- Associated Press - Monday, March 5, 2018

LAWRENCE, Mass. (AP) - The fear of concussion is changing the game of football and other contact sports as medical evidence shows repeated blows to the head can cause lasting damage to the brain.

Now, a Lawrence company is making concussions easier to diagnose and track. It manufactures sensors for one of the nation’s leading makers of football gear. The sensors line football helmets to measure and record the severity of impacts, allowing team leaders and medical professionals to determine when it is safe for an injured player to return to the game.

Techprint is a printed electronics and specialty graphics company that dabbles in a little bit of everything, according to business developer Mark Nawrocki. The company is located in the large white manufacturing building that looms just beyond the southbound side of Interstate 495, right before the large Commonwealth Motors sign near the city line.

Inside, a large production floor uses a combination of massive printers, laser and blade cutters and human employees to print everything from specialty labels to highly sensitive biosensors that can detect everything from a human heart rate to the magnitude of impact on a football helmet.

The company, founded 40 years ago by the late Paul Durant and now led by his son, Paul Durant Jr., uses specialty inks and materials to create high-tech medical devices and biosensors, as well as other products like touch pads or tracking balls, like the one found on the underside of a computer mouse.

Originally founded in Woburn, the company moved to Lawrence 20 years ago when it outgrew its old space. Monetary incentives were a part of that move, Nawrocki said, but so was the fact that many of the company’s employees hailed from the Merrimack Valley and Southern New Hampshire - and still do.

“The relationship with Lawrence has been fantastic,” Nawrocki said. He later added in an email that the city is full of established industries, but is also “a hot bed for growing start-ups which can be a valued resource.”

Techprint currently brings in about $19 million to $20 million in revenue annually, Nawrocki said, and is growing, especially in the medical device industry, where it partners with companies like Philips, General Electric, and Riddell, an industry leader in protective football equipment.

The 55,000-square-foot facility blends new technology, like laser cutters and “desktop printers on steroids,” as Nawrocki calls them, with old-fashioned techniques performed by human employees, such as setting adhesives and visually inspecting all products. It employs about 130 people.

“Everything we ship is 100 percent visibly inspected,” said General Manager Brendan O’Leary. “Everything we sell is custom-made.”

One of the more sophisticated items Techprint produces is the Riddell InSite Impact Response System - a series of sensors that are used to line the inside of a football helmet and detect the frequency and severity of impacts a player sustains to the head. The system is then used as a monitoring system to measure the history of a player’s head impacts, making concussions easier to track and diagnose.

■ Supplied information ■
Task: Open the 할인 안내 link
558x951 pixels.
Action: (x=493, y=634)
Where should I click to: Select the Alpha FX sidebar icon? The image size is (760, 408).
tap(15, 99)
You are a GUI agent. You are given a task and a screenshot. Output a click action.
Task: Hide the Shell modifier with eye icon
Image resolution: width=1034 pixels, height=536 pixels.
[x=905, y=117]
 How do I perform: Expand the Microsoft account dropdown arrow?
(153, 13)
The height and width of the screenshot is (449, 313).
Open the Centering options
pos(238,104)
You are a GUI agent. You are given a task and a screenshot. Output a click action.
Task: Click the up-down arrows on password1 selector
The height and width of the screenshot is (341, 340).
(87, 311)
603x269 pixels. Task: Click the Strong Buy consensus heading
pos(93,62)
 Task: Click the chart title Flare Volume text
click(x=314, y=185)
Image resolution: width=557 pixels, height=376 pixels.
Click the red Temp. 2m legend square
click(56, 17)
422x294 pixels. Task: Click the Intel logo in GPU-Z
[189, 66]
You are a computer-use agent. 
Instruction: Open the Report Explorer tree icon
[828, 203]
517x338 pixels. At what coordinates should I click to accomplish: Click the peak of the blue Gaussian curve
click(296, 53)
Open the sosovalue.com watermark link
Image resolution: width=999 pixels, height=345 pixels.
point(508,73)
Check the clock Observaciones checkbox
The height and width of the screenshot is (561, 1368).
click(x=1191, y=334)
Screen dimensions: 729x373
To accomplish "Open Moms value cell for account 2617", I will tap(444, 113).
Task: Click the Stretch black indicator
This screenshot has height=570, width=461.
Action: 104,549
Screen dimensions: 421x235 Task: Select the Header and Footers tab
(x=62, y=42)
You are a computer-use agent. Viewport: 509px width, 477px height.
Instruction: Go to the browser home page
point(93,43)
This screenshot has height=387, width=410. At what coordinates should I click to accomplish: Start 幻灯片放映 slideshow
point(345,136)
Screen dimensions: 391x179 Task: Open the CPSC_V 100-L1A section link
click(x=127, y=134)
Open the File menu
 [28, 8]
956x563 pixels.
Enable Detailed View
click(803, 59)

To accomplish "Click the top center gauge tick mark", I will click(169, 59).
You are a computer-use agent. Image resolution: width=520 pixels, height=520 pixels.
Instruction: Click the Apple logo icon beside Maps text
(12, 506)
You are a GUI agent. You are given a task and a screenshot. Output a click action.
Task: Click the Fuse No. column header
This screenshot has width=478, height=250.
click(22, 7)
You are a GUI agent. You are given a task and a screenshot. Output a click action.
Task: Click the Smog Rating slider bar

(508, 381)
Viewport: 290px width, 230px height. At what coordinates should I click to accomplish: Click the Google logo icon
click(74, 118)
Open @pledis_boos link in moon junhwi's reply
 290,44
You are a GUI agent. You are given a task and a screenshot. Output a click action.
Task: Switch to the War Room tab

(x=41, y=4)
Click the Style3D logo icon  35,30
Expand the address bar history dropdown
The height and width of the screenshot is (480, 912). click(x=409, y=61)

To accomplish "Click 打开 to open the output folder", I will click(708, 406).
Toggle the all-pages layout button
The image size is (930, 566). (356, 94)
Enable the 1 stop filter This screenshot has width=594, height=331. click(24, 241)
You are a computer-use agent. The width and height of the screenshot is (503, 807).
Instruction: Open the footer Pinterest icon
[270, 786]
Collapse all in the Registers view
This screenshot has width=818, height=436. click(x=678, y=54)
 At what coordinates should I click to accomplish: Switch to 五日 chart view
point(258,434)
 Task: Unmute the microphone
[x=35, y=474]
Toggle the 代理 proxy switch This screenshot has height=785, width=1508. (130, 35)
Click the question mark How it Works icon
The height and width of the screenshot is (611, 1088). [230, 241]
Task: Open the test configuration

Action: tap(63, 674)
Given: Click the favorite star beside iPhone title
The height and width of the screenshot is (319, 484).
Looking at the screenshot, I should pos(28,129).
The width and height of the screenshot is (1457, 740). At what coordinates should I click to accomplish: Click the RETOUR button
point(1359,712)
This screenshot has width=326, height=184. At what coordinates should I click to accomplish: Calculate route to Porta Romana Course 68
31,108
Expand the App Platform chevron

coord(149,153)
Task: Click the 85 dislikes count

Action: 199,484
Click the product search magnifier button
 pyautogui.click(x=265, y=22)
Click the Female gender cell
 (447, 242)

■ Task to carry out ■
Return the part of the Techprint article starting at "Originally founded in" and ending at "and still do.", copied word for word.

■ Reply to the exercise ■
Originally founded in Woburn, the company moved to Lawrence 20 years ago when it outgrew its old space. Monetary incentives were a part of that move, Nawrocki said, but so was the fact that many of the company’s employees hailed from the Merrimack Valley and Southern New Hampshire - and still do.